• _REQUIRED TASKS_:
**1.** According to the passage about the Alos Center, which things do people everywhere, in every era, crave? List them all.
**2.** Reproduce the rows from the line containing "The width and height of the screenshot is (800, 500)." through the line containing "click(x=251, y=57)", both included, and nothing else.

• _SOURCE TEXT_:
——

From Roman soldiers to kids today

The Alos Center harnesses the power of play to make learning exciting, meaningful, and memorable. Their games don’t just entertain; they spark curiosity, tell stories, fire up the imagination, and bring knowledge to life.

One of their most iconic games is Alquerque, a strategic board game found carved in stone in Bulgaria’s medieval capital Pliska, yet played as far back as ancient Egypt and Rome and later in the Arab world. “Just as Roman soldiers played 2,000 years ago in Novae [today’s Svishtov, ed.], our children play at home now,” says Rositsa Marinova, co-founder of Alos.

To her, the fact that one game can resonate across such different lives and centuries proves that people everywhere, in every era, crave the same things: connection, understanding, shared experience.

Games that traveled through centuries—handcrafted, honest, and irresistibly tactile. The Alos sets are as beautiful as they are timeless. Photo: Alos archive

Alos games are historically accurate, made from natural materials, and designed with attention to detail. But they’re more than just beautifully crafted products. Each of the 13 board games they’ve created is an opportunity—a way to spark a teacher’s creativity, to bring a smile to a friend on the beach, or to draw in a child who usually finds textbooks boring. And, at the same time, to support Alos’s mission.

——

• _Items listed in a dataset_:
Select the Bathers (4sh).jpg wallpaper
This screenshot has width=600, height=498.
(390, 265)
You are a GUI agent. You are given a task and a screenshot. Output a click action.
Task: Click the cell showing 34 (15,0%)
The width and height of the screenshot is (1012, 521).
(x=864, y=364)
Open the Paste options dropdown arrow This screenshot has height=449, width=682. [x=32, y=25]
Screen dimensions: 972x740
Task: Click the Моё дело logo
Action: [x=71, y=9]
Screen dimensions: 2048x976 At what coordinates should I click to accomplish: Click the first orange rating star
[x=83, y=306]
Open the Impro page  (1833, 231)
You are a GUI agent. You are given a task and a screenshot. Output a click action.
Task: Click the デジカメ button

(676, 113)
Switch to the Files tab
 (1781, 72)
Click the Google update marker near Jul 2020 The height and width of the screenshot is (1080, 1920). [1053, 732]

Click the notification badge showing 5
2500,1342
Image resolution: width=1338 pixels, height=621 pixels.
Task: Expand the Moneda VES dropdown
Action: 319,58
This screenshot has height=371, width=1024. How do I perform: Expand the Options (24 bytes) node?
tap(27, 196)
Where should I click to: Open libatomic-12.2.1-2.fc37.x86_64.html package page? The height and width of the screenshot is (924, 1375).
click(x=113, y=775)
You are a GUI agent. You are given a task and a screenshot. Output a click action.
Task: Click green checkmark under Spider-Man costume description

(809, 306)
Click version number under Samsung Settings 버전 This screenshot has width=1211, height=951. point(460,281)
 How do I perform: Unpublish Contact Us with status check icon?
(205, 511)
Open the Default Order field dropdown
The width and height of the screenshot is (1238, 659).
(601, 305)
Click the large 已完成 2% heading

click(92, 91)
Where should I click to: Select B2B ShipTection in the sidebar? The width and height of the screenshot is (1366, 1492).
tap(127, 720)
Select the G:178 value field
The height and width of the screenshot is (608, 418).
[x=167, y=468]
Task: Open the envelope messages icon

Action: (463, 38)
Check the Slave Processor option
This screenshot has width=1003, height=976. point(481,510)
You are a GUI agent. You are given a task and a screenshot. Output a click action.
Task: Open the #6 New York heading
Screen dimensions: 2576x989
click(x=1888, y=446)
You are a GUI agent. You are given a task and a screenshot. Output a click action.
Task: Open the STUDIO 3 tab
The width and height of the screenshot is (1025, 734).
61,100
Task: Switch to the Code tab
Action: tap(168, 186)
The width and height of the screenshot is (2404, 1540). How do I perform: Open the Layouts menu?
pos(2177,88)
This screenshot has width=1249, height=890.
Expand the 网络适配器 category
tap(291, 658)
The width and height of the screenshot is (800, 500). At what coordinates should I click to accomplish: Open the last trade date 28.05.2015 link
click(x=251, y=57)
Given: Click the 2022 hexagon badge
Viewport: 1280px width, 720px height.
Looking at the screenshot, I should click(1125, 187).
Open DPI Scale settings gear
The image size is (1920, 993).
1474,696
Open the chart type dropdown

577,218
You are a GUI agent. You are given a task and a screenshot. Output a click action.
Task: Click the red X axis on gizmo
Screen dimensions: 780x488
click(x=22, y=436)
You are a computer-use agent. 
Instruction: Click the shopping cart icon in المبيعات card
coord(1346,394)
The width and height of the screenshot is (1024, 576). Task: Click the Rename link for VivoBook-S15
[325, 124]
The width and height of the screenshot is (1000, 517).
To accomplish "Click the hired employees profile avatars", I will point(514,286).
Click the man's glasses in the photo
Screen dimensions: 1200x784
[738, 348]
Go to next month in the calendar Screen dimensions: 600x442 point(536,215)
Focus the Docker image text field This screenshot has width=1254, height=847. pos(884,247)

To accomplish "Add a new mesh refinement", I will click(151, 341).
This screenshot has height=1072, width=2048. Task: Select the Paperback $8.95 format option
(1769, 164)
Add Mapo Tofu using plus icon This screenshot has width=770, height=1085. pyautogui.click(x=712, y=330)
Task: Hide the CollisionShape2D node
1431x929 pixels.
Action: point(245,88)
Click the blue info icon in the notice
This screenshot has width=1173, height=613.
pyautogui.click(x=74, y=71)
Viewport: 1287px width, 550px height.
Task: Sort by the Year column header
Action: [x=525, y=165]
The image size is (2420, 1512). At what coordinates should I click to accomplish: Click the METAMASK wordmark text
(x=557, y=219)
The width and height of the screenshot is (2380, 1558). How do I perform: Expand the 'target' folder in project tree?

——

• _SOLUTIONS TO EACH TASK_:
**1.** connection, understanding, shared experience

**2.**
The width and height of the screenshot is (800, 500). At what coordinates should I click to accomplish: Open the last trade date 28.05.2015 link
click(x=251, y=57)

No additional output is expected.